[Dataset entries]

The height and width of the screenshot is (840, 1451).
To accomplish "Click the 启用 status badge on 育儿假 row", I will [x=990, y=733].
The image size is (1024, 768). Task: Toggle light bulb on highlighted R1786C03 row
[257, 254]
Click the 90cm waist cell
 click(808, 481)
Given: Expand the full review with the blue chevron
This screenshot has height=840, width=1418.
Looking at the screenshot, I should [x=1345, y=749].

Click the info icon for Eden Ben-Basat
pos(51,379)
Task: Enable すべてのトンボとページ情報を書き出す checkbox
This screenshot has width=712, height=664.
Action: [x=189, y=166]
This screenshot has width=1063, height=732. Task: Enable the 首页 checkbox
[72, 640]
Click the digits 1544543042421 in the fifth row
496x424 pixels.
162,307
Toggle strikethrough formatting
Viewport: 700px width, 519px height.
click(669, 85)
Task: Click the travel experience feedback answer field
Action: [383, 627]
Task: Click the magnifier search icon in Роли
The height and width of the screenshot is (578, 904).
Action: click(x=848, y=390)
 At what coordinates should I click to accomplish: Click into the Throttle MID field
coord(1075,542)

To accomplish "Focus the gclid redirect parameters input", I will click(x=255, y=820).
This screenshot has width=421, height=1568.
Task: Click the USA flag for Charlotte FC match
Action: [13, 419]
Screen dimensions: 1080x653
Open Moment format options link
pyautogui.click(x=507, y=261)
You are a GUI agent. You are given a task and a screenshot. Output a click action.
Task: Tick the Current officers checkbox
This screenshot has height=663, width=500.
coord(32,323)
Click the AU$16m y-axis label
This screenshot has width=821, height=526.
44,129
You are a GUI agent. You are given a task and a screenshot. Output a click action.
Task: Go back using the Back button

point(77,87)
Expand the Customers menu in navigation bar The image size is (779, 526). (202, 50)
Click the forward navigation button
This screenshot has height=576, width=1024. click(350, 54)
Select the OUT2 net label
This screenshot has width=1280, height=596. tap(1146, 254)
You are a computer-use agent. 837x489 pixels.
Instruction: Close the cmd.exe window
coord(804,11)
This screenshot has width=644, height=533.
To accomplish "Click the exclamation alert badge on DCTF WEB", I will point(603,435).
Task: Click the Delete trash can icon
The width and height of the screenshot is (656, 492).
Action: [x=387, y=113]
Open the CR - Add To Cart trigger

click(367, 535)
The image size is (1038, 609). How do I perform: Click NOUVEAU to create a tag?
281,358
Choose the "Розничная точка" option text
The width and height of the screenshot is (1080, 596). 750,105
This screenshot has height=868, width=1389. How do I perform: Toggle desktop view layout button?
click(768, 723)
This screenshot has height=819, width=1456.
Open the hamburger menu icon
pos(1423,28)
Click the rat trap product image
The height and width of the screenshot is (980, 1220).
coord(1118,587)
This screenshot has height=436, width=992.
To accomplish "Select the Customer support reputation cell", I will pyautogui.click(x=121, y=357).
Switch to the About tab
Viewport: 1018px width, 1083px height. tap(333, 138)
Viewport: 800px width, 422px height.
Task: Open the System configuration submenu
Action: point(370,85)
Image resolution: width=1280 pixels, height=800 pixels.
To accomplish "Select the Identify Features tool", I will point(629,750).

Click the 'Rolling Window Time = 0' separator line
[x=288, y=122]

> [TASK STATEMENT]
Line count for "badge": state how many lines of the records contain it, and give only the number.

> [TASK RESULT]
2